Piled onto this failed pedagogy was indoctrination. God was removed in the 1960s, and atheism and hedonism ushered in: Comprehensive Sex Ed, Social Emotional Learning, the LGBTQ worldview, Black Lives Matter, Critical Race Theory, the 1619 Project, Climate Change, and “Ethnic Studies”—all cultural Marxism. (In 2021, the South Whidbey School District spent thousands of dollars to bring in Hooks Global social-change consulting firm to develop an equitable campus.)
All these innovations have done nothing to increase academic scholarship. (Nor were they intended to.)
The National Assessment of Educational Progress exam scores released in October [2022] reveal that Washington state's fourth-grade students placed the lowest since the testing started in 1994 for reading and since 1996 for math. Washington state eighth-grade students scored lower in 2022 than in any other year since the test began in the mid-1990s.

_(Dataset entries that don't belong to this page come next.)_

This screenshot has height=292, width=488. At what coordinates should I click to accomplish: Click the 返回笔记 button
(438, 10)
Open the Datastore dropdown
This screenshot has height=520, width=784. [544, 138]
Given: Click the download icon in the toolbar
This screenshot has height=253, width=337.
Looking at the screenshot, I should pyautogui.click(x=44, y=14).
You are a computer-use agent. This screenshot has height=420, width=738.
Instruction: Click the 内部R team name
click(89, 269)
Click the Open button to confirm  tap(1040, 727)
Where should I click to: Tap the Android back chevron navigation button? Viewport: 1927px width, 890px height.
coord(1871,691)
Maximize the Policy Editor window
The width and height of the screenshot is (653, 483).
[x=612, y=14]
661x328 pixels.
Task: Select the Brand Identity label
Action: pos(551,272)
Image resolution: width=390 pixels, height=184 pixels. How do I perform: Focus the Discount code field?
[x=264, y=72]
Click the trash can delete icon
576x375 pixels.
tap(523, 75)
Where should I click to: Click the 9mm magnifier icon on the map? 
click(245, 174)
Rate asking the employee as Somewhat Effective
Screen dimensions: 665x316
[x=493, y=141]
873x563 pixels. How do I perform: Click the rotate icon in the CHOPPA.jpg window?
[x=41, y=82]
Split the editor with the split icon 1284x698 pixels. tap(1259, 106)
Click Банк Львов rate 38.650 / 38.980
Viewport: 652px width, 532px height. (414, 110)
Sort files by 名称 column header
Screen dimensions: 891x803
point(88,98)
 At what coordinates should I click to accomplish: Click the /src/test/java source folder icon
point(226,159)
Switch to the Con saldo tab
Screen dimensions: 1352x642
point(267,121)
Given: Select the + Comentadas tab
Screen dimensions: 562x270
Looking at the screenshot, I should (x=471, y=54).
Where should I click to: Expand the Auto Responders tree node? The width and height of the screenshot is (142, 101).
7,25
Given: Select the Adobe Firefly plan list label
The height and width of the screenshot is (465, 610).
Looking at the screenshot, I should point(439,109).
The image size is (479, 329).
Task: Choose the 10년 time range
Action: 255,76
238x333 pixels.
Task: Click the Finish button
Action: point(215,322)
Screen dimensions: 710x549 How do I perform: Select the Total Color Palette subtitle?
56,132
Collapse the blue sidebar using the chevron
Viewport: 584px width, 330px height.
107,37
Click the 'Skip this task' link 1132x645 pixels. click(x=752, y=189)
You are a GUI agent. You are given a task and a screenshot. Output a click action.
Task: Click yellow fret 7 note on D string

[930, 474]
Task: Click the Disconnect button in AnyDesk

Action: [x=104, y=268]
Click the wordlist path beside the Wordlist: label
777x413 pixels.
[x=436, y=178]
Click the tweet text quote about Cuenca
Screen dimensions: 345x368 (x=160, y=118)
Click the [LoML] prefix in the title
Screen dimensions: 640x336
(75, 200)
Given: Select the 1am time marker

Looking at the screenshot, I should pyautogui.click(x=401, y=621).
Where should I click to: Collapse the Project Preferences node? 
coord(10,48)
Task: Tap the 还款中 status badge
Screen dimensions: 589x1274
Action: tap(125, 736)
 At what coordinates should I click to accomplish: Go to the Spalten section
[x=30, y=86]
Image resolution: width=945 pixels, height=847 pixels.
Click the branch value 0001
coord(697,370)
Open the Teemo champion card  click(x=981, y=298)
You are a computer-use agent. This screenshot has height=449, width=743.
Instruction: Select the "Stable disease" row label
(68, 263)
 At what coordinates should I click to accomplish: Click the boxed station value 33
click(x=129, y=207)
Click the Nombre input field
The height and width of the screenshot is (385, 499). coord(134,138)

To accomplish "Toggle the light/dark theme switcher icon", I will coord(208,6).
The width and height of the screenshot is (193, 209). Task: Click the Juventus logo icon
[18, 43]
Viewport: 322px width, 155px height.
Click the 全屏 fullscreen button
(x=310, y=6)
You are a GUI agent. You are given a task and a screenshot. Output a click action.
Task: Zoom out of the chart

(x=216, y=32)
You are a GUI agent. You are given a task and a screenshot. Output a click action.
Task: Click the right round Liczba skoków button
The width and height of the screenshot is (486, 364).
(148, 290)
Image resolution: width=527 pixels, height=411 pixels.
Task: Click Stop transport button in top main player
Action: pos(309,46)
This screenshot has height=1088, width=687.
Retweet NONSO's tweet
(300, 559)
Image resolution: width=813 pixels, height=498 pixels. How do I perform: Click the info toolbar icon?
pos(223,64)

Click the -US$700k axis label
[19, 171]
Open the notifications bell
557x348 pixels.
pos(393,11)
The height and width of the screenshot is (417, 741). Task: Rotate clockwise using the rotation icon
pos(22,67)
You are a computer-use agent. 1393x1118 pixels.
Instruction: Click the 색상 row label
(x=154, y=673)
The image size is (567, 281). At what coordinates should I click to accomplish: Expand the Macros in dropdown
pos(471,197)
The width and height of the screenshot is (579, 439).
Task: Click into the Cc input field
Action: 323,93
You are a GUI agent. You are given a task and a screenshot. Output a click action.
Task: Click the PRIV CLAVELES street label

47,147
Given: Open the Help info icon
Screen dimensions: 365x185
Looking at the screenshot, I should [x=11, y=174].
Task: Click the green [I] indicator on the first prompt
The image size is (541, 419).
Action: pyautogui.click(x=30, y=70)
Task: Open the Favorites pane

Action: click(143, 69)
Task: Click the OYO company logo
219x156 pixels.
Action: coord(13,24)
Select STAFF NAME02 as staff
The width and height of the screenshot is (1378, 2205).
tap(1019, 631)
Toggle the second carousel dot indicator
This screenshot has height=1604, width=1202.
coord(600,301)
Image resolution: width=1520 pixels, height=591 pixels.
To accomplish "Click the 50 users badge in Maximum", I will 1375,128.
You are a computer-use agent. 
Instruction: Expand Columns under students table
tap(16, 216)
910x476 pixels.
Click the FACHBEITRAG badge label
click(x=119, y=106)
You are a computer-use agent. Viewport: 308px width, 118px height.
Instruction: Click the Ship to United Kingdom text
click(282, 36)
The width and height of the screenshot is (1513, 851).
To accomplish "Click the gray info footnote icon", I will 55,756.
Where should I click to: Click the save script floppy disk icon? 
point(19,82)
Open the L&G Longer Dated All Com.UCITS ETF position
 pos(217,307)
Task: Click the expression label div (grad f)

More specifically, 65 percent of fourth-grade students and 72 percent of eighth-grade students failed to reach proficiency in math. In reading, 67 percent of fourth-grade students and 68 percent of eighth-grade students are below proficiency. Everett Herald
See the report cards for specific Washington school districts or individual schools here. Regardless of performance, kids are advanced from grade to grade.
Parents and the greater community fret over these low test scores. So every year, the education industry cries out, “We need more money! That will solve the low test score problem!”
The Ponzi Scheme
Everyone agrees that supporting schools is a top priority because the children are our future. We believe that public schools are supposed to provide academic training. So, yes, we will pay more property taxes so Johnny can learn to read.
The increase in funds allows the schools to hire more nonteachers. School district administrations and nonteaching staff have bloated over the past several years. So, less money goes into the classroom.
Consider that Seattle Public Schools employs more than 7,000 adults, but only 47 percent serve as classroom teachers. There is 1 adult employee for every 7 students, yet the student-teacher ratio is far more than that. The bloated bureaucracy drives up the cost to taxpayers, equating to $22,200 per student, without counting capital budget funding. Furthermore, despite the Seattle district’s recent 7.5 percent enrollment downturn, the district has not paused plans to hire additional employees, despite no positive correlation between more staff and student learning gains.
Teachers’ salaries and benefits may grow, but the unions take the cream off of this increase. Fueled by property taxes via teachers’ dues, the National Education Association (NEA) and other teacher’s unions have become the most influential unions in the nation.
The NEA indoctrinates its members in its progressive agenda, funds progressive political candidates, and has the ear of education departments.
Thus, the “vote for the children” campaign signs lie. The additional funds don’t necessarily help the children. Instead, the increased tax revenue fills the pockets of overpaid superintendents, fat cat union bosses, and their politician friends who pass bills in their favor.
Test scores do not improve. Buildings are not maintained. These problems must not be solved because they serve as the catalyst that motivates the taxpayers to fork over more dough.
In essence, school children—and the taxpayers—are hostages to the teachers’ unions.
Because the public school system prioritizes administration salaries and the wishes of the teachers’ unions over students’ educational needs, my husband and I will always vote no on school ballot measures.
Parents and community members, we must defund the monopolistic government school system. It’s beyond reform. It must be shut down. Pull your kids out: either homeschool them or send them to a healthy private school. The schools are funded per pupil. Fewer students, less money.
Vote against school ballot measures. Washingtonians opposed five out of five school bond measures this spring. People are fed up paying for schools that don’t perform.
We can break the iron grip of the teacher’s union over our children and nation when we stop feeding the beast and abandon the system.